Snow tires are a no-brainer to most drivers who are used to roads in North Bay and surrounding areas. But only 56% of Ontario drivers make the switch to snow tires when cold weather hits. While some of these decisions may be driven by budget concerns and people who live in the warmer climates of southern Ontario, that’s still a significant percentage of people who don’t switch over their tires in winter.
Mythbusting the snow tire deniers
Snow tires haven’t always been the best choice. The metal chains that were commonly built into snow tires in the 1960’s and early 1970’s were actually outlawed in some areas due to the extensive stress they put on roads. Until better technology was developed to replace these designs in the latter part of the 20th century, many people chose not to put snow tires on their cars. Unfortunately, some of these historical impressions of snow tires have carried on into present times and have given rise to myths such as “all season tires are good for all seasons” and “snow tires are just a way to get more money out of my pocket”. Both are completely untrue.

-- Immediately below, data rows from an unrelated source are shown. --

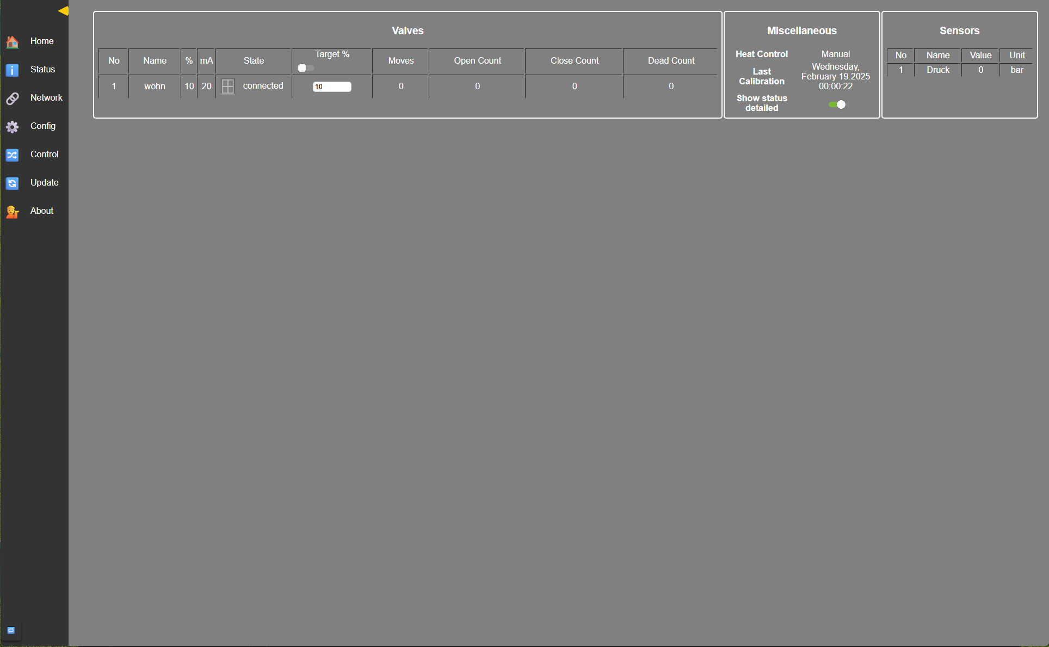The image size is (1049, 647).
Task: Click the blue Status info icon
Action: [x=12, y=70]
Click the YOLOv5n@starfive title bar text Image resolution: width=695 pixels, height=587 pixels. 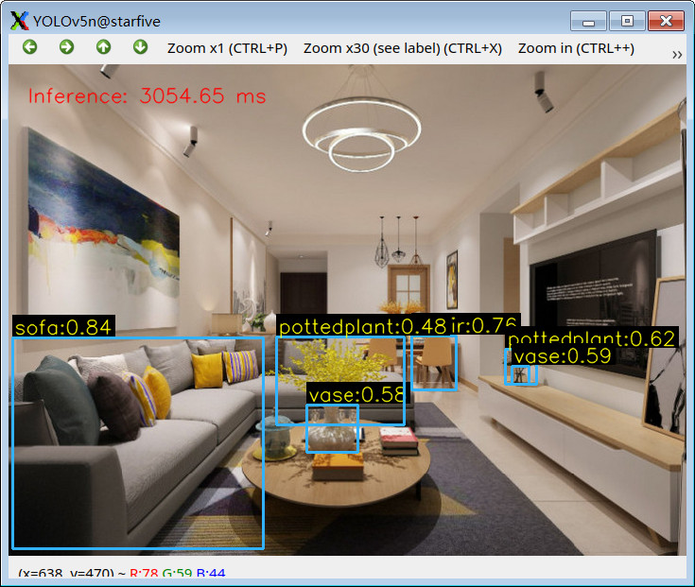tap(89, 20)
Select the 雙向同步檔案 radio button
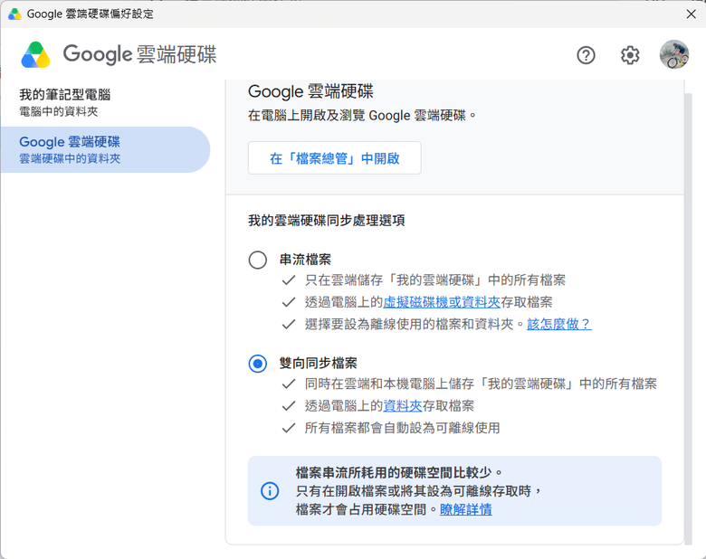Viewport: 706px width, 559px height. click(258, 364)
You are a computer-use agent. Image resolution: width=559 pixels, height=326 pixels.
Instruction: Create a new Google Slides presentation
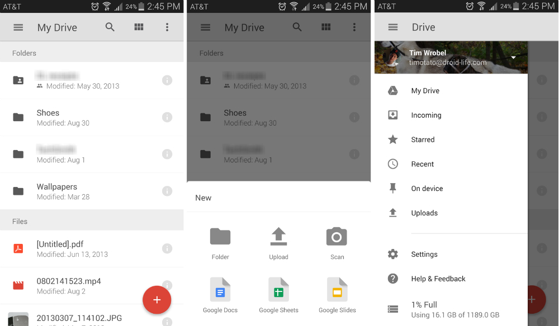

Why all season tires should be given another name
Tires are built for performance and safety. The engineering requirements for performance and safety in a tire look very different above 7 degrees Celsius and below 7 degrees Celsius. All seasons will start losing their traction when the temperature dips below 7 degrees Celsius because they are engineered with softer rubber than a winter tire to grip clear road surfaces. At -14 degrees Celsius, they will almost completely lose their grip.
Winter tires also have small rubber pockets in the tread blocks called sipes, which suck away water from the areas of the tire that contact the road and spit it out of the back of the tire on the other side of its revolution.
All season tires are more likely to slide when brakes are applied in cold weather due to the loss of traction. The stopping power of winter tires over all seasons is arguably their most important safety feature; tests have shown that winter tires will stop the car a number of metres short of a set of summer tires, which can make all the difference between getting into an accident and not getting into one.
Since summer tires are engineered for better performance on good roads, winter tires should be replaced with all season tires when the weather improves so that the performance of your tires matches the road conditions.
Consider making the switch to winter tires if you haven’t already and stay safe on the roads this winter.